# start of RECORDED INFORMATION
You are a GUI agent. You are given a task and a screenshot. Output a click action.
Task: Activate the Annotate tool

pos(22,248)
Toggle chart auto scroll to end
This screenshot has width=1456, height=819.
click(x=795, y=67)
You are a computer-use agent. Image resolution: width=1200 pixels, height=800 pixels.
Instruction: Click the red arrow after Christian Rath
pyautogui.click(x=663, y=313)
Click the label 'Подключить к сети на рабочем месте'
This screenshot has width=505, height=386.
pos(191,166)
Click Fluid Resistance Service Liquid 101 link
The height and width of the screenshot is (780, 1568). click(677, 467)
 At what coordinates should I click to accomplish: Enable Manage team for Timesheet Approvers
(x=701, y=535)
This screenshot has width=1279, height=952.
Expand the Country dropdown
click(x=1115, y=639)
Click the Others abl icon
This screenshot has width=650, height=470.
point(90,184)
# end of RECORDED INFORMATION
§ REQUEST: Copy the listing word for word, beginning at the line that contains "You are a computer-use" and continuing through its final line.

§ RESULT:
You are a computer-use agent. Image resolution: width=1200 pixels, height=800 pixels.
Instruction: Click the red arrow after Christian Rath
pyautogui.click(x=663, y=313)
Click the label 'Подключить к сети на рабочем месте'
This screenshot has width=505, height=386.
pos(191,166)
Click Fluid Resistance Service Liquid 101 link
The height and width of the screenshot is (780, 1568). click(677, 467)
 At what coordinates should I click to accomplish: Enable Manage team for Timesheet Approvers
(x=701, y=535)
This screenshot has width=1279, height=952.
Expand the Country dropdown
click(x=1115, y=639)
Click the Others abl icon
This screenshot has width=650, height=470.
point(90,184)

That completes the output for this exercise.